The Annotation Pushers

Hi needeep, it'd be great to have your help with this! Abner was the one who set us all up on the GitHub repo so, if he hasn't already dropped by here, I'll let him know you're interested in helping when next I see him in the IRC channel.
Hey needeep,

An invitation was sent to you. Welcome :)
The guide is a wonderful resource and I use it quite often.

I'd like to contribute. I'm debiatan on github.
Thank you debiatan, we're excited to have you! Invitation sent.
Hi fellow pushers,

I've been catching up on recent episodes while annotating them and I have to admit that the process is more time-consuming than I expected. In order to automate part of it, I've written a quick-and-dirty python script that generates improved annotation templates. It only works for episodes that are less than a week old. It does these two things:
- It downloads the ReChat logs for the target episode, tries to filter the questions from the Q&A and writes them, inside a comment, into the annotation file.
- It looks for Youtube autogenerated captions to figure out which of the questions are actually answered in the episode and when. It generates annotations for all of those.

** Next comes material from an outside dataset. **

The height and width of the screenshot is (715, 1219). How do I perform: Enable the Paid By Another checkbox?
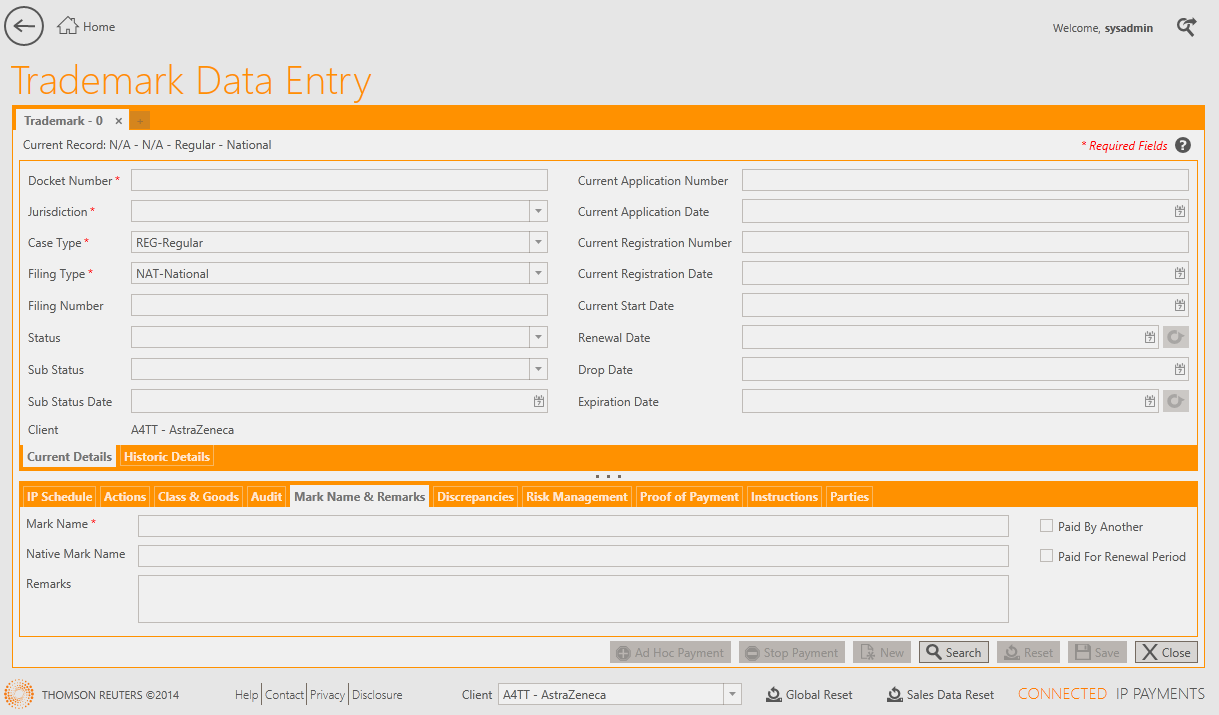click(x=1047, y=526)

Taking into account how little effort I've put in, I'm actually surprised of how well it works. Sometimes it misses a question or includes one that shouldn't be there and it also messes the timing of questions by a few seconds quite often. Overall, however, it ends up saving me time.

In case any of you decides to give it a try, you will need a python interpreter and the python-requests package (which I believe is pretty standard, but not part of the standard python library). It relies on ReChat and KeepSubs, because I wanted to save myself the trouble of interacting with Google's authentication system.

In order to generate the template, just run:
python create_template.py episode_number

You can get it here.

Try episodes 143 and 144 if you want to see the kind of output it generates when youtube includes or fails to include automated captions.
Hei debiatan!

Man, absolutely. At a guess, the shortest amount of time I could possibly spend on one would be maybe 2× the length of the vid, but that'll be after a fair bit more practice.

Your script seems pretty nifty. I've tried it for Days 144 and 143 as you suggest but, personally, I'm not sure it'll be such a big win for me. Since I use my IRC log for doing the Q&As, I can get through them pretty much in real-time. If you feel comfortable not watching the whole Q&A, though, maybe you'll beat me, and if you weren't using a log then you will definitely get a big win.

The stub creation – just the bit before the markers – is cool, though, and is something I recently thought of automating but hadn't got round to doing. Also, now that I've started putting the quotes in the notes (like so), maybe it'd be an idea to automate that. We'll only need to add the timecode manually while annotating.
Hi folks, great to see that there's been a bunch of activity in the repo while I've been languishing in laptopless hell. My laptop is currently being repaired and should hopefully be back with me next week so I can pick up where I left off.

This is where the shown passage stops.